I'm not familiar with it - Whereabouts is it?


----------



## Globalti (3 Jun 2009)

It's a pretty small area, no more than a few acres really. You will get some nicer rides if you take the old Howarth-Hebden road then at Peckett Well drop down a really challenging bridleway by the garages to the NT car park at the bridge (forget the name). Also from the modern Hebden-Howarth road there's a smashing BW that goes up over the tops and drops down into Luddenden Dean, it's one of the best downhills in the area. On the Howarth side you can contour around the hillside by using the old Victorian drain systems.

You really need to go and buy the OS 1:25,000 scale map of the South Pennines, it's absolutley loaded with fantastic MTB trails - look for the dashed green lines, which are bridleways. It will be the best little investment you've ever made.


----------



## ColinJ (3 Jun 2009)

Rigid Raider said:


> You will get some nicer rides if you take the old Howarth-Hebden road...


I'd suggest coming over Stairs Lane and the Haworth Old Road instead.

*(D'oh! That's what you suggested! )*







That's the Hebden Bridge end of the bridleway where it becomes a lovely little lane.






Great views from up there...






Eventually coming out on the A6033 (Keighley Road) about 1 km above Pecket Well.








Rigid Raider said:


> ... then at Peckett Well drop down a really challenging bridleway by the garages to the NT car park at the bridge (forget the name).



I walked up that very bridleway at the weekend and described it on my blog. It's a bit too technical/steep for my tastes but I know riders who enjoy that kind of challenge.






*Bridleway from Pecket Well to Midgehole*



Rigid Raider said:


> You really need to go and buy the OS 1:25,000 scale map of the South Pennines, it's absolutley loaded with fantastic MTB trails - look for the dashed green lines, which are bridleways. It will be the best little investment you've ever made.


Yes indeed. We are blessed with great bridleways round here, as well as great roads.

My MTB has been out of action for a year and I've missed it so I cashed in the last of my premium bonds last week to pay for new parts and am rebuilding it today. I used to do roughly 1 MTB ride for every 2 road rides and I'd like to get back to that kind of level.


----------



## ColinJ (3 Jun 2009)

jpatterson said:


> I'm not familiar with it - Whereabouts is it?

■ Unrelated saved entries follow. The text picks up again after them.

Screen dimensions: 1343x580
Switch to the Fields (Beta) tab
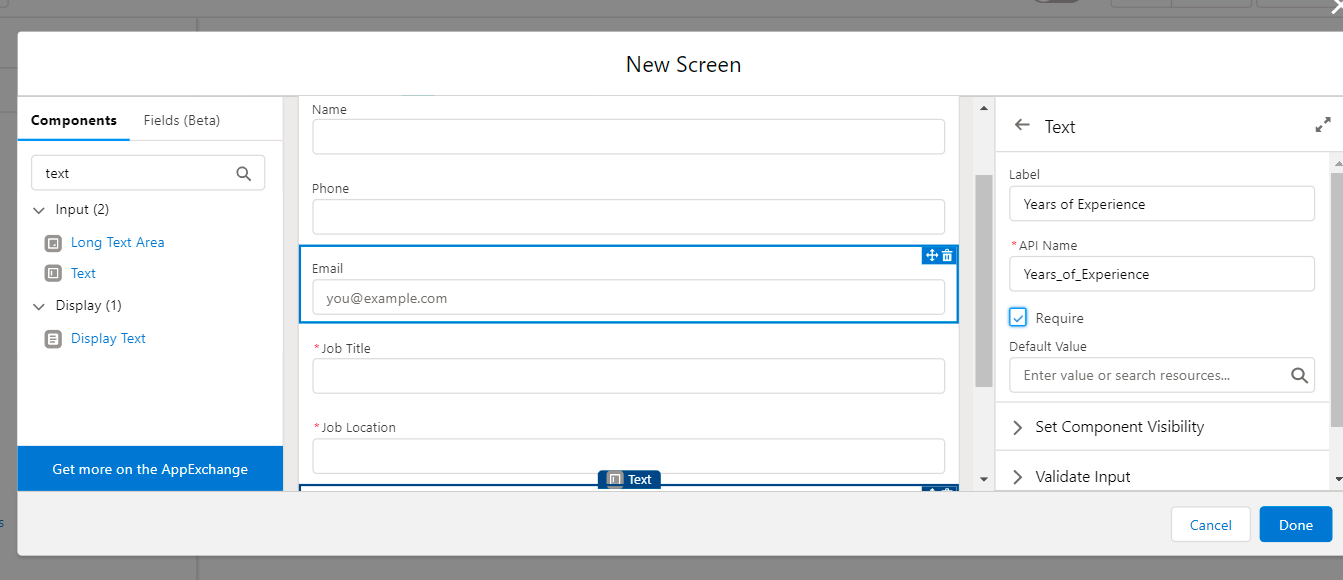[x=181, y=120]
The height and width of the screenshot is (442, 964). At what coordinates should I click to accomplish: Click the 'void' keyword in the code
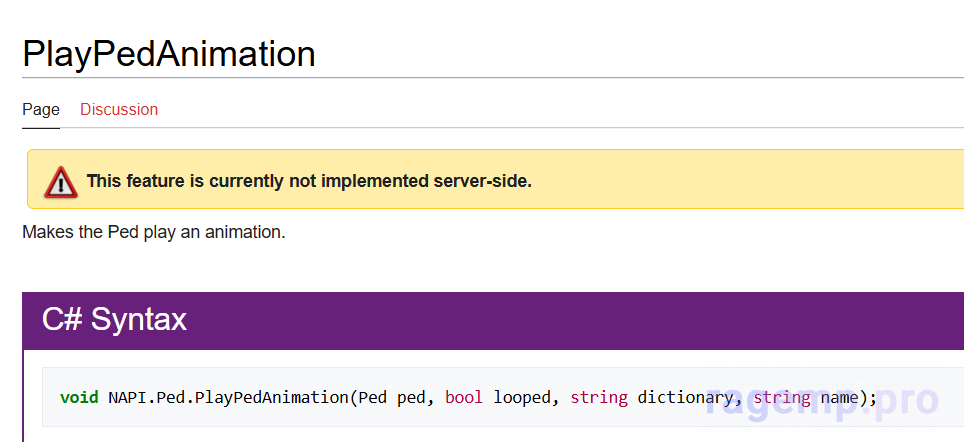point(79,398)
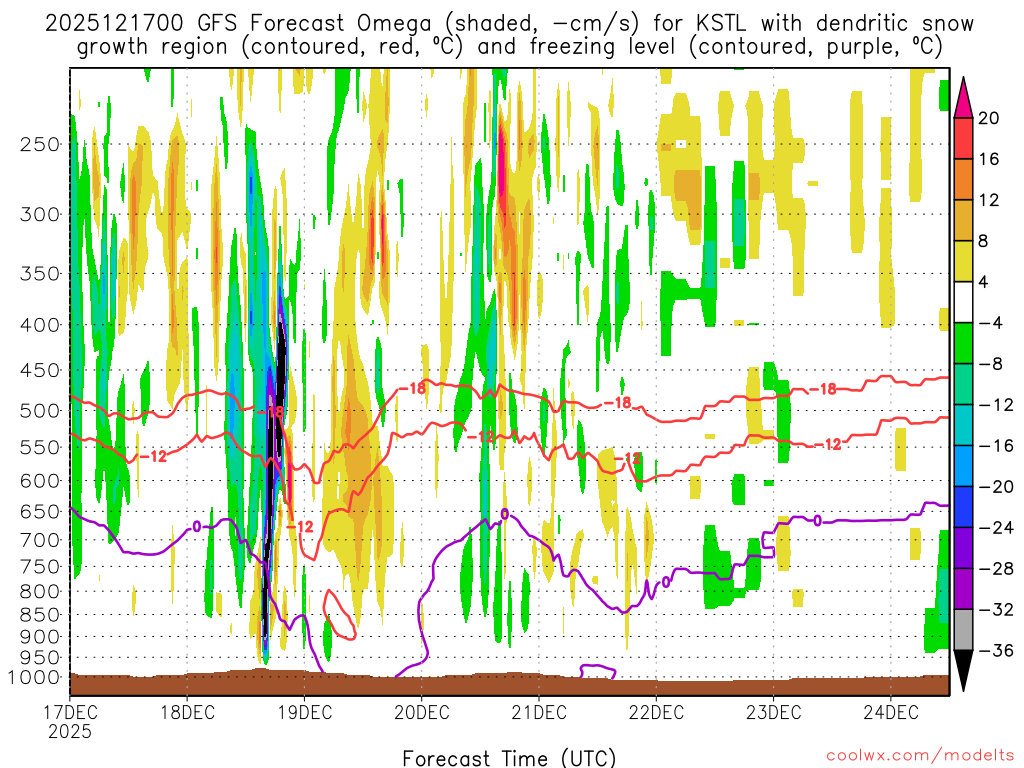Click the Forecast Time (UTC) axis title
This screenshot has height=768, width=1024.
click(509, 757)
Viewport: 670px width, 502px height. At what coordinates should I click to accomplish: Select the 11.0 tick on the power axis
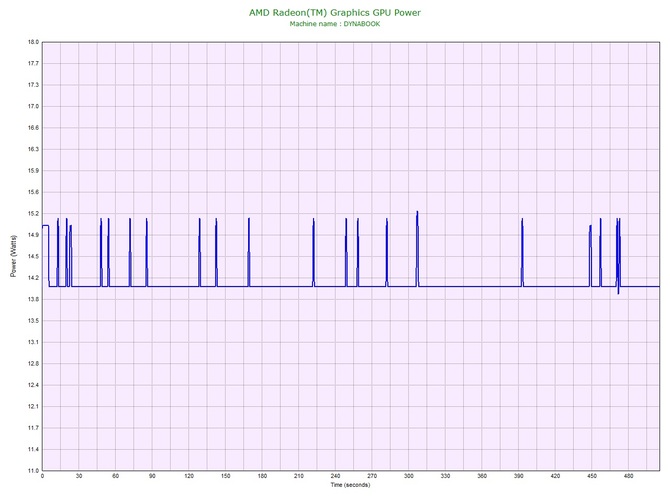[32, 470]
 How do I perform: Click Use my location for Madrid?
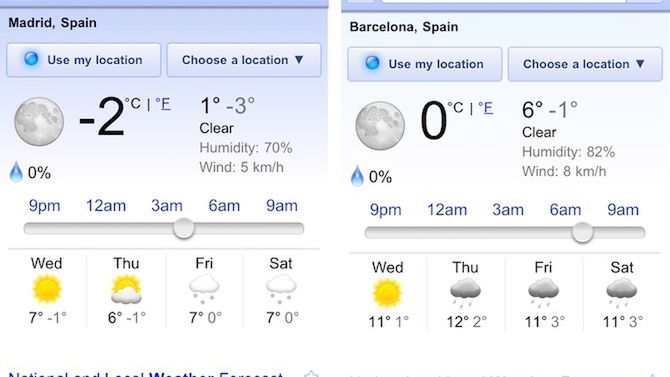pos(84,60)
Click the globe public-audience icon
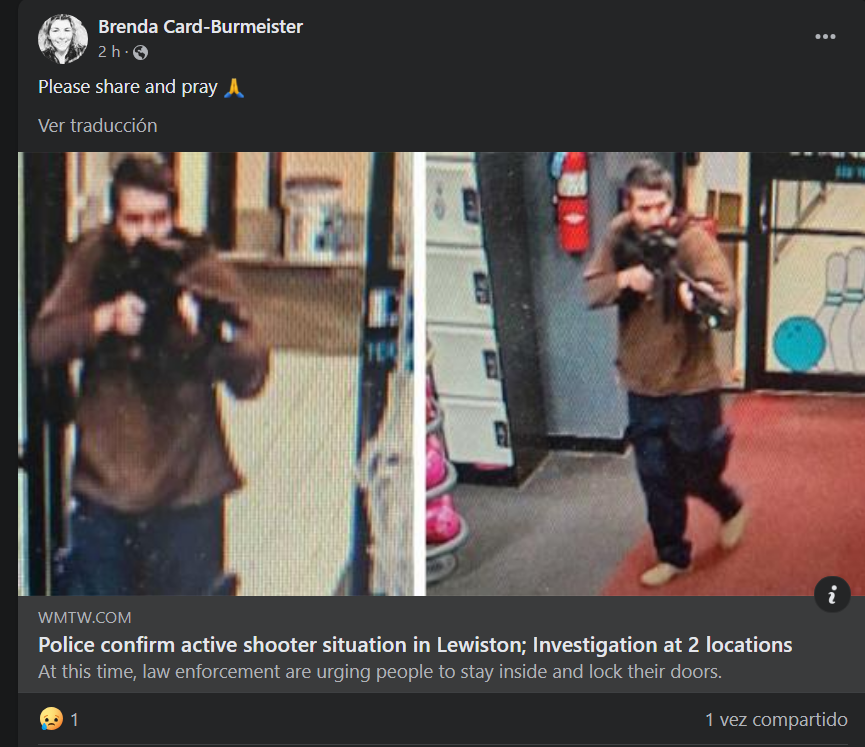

Penistone hill is just West of Haworth - here

If you look about 1 km South of that, the road at Moor Side takes you up to a reservoir and the Old Road goes up from there over Stairs Hill. The first section is an extremely challenging steep climb over very broken cobbles. You would have to be very fit and skilled to get up that without putting a foot down. It's also a test of nerve to ride down it - I usually lose my bottle (metaphorically but sometimes literally!) and walk the last bit.


----------



## Losidan (3 Jun 2009)

awesome info guys

if you see a portly gentleman on an old marin sweating and puffing...that's me.

it may not look like it but I am having fun...honestly


----------